December 2025: Execution excellence—complete token migration with high success rate, launch ElizaOS Cloud, stabilize flagship agents, and build developer trust through reliability and clear documentation.

## Daily Focus

- The fleet executed a high-risk architectural pivot (dynamic plugin loading + Bun migration) while simultaneously surfacing build/UI regressions that now threaten reliability—our primary trust currency with developers.

## Key Points for Deliberation

### 1. Topic: V2 Plugin Architecture Pivot & Build Stability

**Summary of Topic:** A sweeping plugin-system overhaul (including deleting monorepo plugins and shifting to dynamic loading) is strategically aligned with composability, but the transition is currently creating build and dependency hazards that erode DX trust.

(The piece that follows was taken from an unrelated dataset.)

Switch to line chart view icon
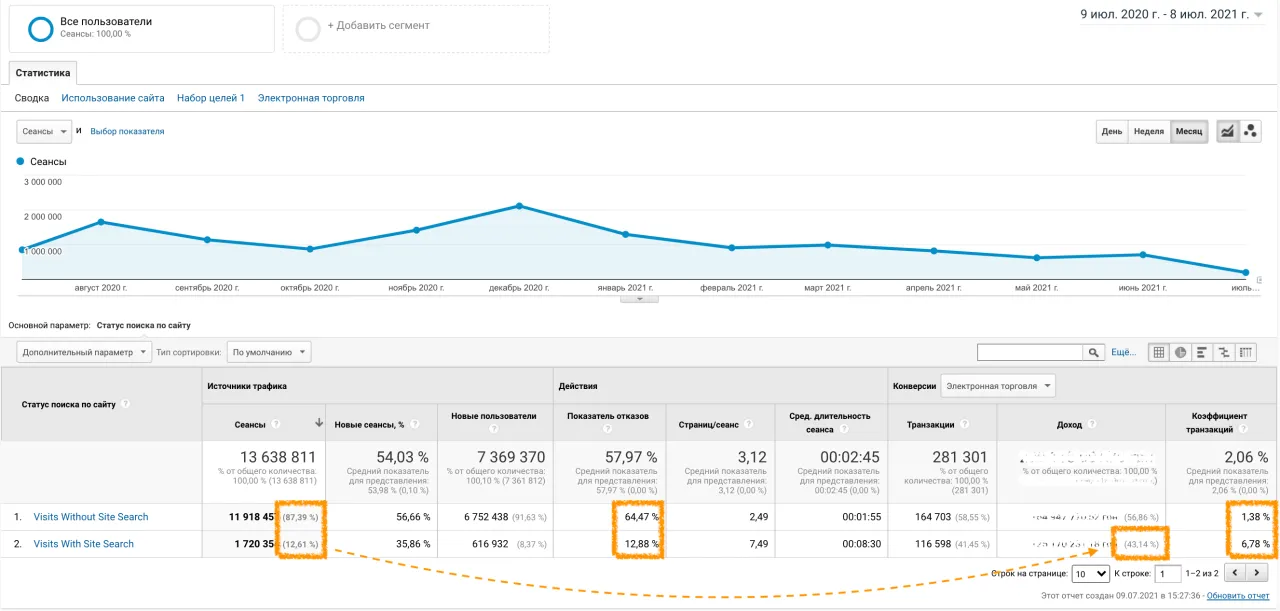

#### Deliberation Items (Questions):

**Question 1:** Do we freeze further architectural refactors until the new dynamic plugin loading path is "boring-stable" for new developers (install → run → load character → UI)?

  **Context:**
  - `GitHub daily (2025-02-07): "Missing `cors` and `multer` dependencies in `@elizaos/agent` are causing build issues" (issue #3365).`
  - `GitHub daily (2025-02-07): "UI fails to load correctly when starting the service with a specific character file" (issue #3360).`

  **Multiple Choice Answers:**
    a) Yes—declare a stabilization window (1–2 weeks) with a hard gate: no new refactors, only build/UX blockers and docs.
        *Implication:* Maximizes developer trust and reduces support load, but may delay V2 feature velocity.
    b) Partial freeze—allow refactors only if paired with tests, migration notes, and a green e2e "golden path" workflow.
        *Implication:* Balances momentum with safety, but still risks churn if enforcement is inconsistent.
    c) No—continue the pivot at full speed and accept short-term instability as the cost of reaching V2.
        *Implication:* Accelerates long-term architecture, but risks reputational damage and community burnout during the transition.
    d) Other / More discussion needed / None of the above.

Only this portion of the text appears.